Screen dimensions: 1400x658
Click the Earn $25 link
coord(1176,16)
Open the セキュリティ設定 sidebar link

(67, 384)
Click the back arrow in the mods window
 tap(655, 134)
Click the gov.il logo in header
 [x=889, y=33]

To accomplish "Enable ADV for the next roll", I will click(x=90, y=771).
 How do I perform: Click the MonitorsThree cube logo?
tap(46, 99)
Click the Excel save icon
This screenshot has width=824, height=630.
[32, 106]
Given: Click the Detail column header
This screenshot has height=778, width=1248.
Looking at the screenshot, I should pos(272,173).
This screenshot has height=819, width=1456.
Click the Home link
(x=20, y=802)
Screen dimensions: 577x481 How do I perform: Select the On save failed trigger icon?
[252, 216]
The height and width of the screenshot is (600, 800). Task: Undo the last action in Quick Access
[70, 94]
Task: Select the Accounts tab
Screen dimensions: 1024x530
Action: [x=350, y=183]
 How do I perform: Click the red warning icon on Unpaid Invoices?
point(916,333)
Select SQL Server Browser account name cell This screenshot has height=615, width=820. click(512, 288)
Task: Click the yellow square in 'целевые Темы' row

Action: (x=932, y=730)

--

▸ **What the task requires**
Copy every item above word for word, keeping each line as it is.

▸ **Exercise answer**
Screen dimensions: 1400x658
Click the Earn $25 link
coord(1176,16)
Open the セキュリティ設定 sidebar link

(67, 384)
Click the back arrow in the mods window
 tap(655, 134)
Click the gov.il logo in header
 [x=889, y=33]

To accomplish "Enable ADV for the next roll", I will click(x=90, y=771).
 How do I perform: Click the MonitorsThree cube logo?
tap(46, 99)
Click the Excel save icon
This screenshot has width=824, height=630.
[32, 106]
Given: Click the Detail column header
This screenshot has height=778, width=1248.
Looking at the screenshot, I should pos(272,173).
This screenshot has height=819, width=1456.
Click the Home link
(x=20, y=802)
Screen dimensions: 577x481 How do I perform: Select the On save failed trigger icon?
[252, 216]
The height and width of the screenshot is (600, 800). Task: Undo the last action in Quick Access
[70, 94]
Task: Select the Accounts tab
Screen dimensions: 1024x530
Action: [x=350, y=183]
 How do I perform: Click the red warning icon on Unpaid Invoices?
point(916,333)
Select SQL Server Browser account name cell This screenshot has height=615, width=820. click(512, 288)
Task: Click the yellow square in 'целевые Темы' row

Action: (x=932, y=730)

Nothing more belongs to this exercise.